##### Reading passage
BRIEF DESCRIPTION OF THE DRAWINGS

FIG1 is a schematic flow diagram of a method for preparing a norbornadiene sulfur-containing compound according to an embodiment of the present application;

FIG2 is a hydrogen nuclear magnetic resonance spectrum and a carbon nuclear magnetic resonance spectrum of the sulfur-containing norbornadiene compound prepared in Example 1 of the present application;

FIG3 is a hydrogen nuclear magnetic resonance spectrum and a carbon nuclear magnetic resonance spectrum of the sulfur-containing norbornadiene compound prepared in Example 2 of the present application;

FIG4 is a hydrogen nuclear magnetic resonance spectrum and a carbon nuclear magnetic resonance spectrum of the sulfur-containing norbornadiene compound prepared in Example 3 of the present application;

FIG5 is a hydrogen nuclear magnetic resonance spectrum and a carbon nuclear magnetic resonance spectrum of the sulfur-containing norbornadiene compound prepared in Example 4 of the present application.

The realization of the purpose, functional features and advantages of this application will be further explained in conjunction with embodiments and with reference to the accompanying drawings.

DETAILED DESCRIPTION

In order to make the purpose, technical scheme and advantages of the embodiments of the present application clearer, the technical scheme in the embodiments of the present application will be described clearly and completely below. If the specific conditions are not specified in the embodiments, they are carried out according to the conventional conditions or the conditions recommended by the manufacturer. If the manufacturer is not specified for the reagents or instruments used, they are all conventional products that can be purchased commercially.

In addition, the meaning of "and/or" appearing in the full text includes three parallel solutions. Taking "A and/or B" as an example, it includes solution A, solution B, or a solution that satisfies both A and B. In addition, the technical solutions between the various embodiments can be combined with each other, but they must be based on the ability of ordinary technicians in this field to implement them. When the combination of technical solutions is contradictory or cannot be implemented, it should be deemed that such a combination of technical solutions does not exist and is not within the scope of protection required by this application. Based on the embodiments in this application, all other embodiments obtained by ordinary technicians in this field without making creative work are within the scope of protection of this application.
##########
##### Collected data
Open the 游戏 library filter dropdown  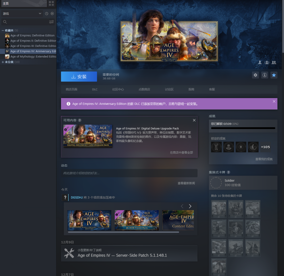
##########
-- List of tasks --
(1) Please reproduce the patent excerpt from "FIG5 is a hydrogen" to "the accompanying drawings.".
(2) List every figure label named in the patent excerpt.
(3) According to the patent excerpt, the spectra in FIG4 belong to the compound prepared in which example?

-- Answers below --
(1)
FIG5 is a hydrogen nuclear magnetic resonance spectrum and a carbon nuclear magnetic resonance spectrum of the sulfur-containing norbornadiene compound prepared in Example 4 of the present application.

The realization of the purpose, functional features and advantages of this application will be further explained in conjunction with embodiments and with reference to the accompanying drawings.

(2) FIG1, FIG2, FIG3, FIG4, FIG5

(3) Example 3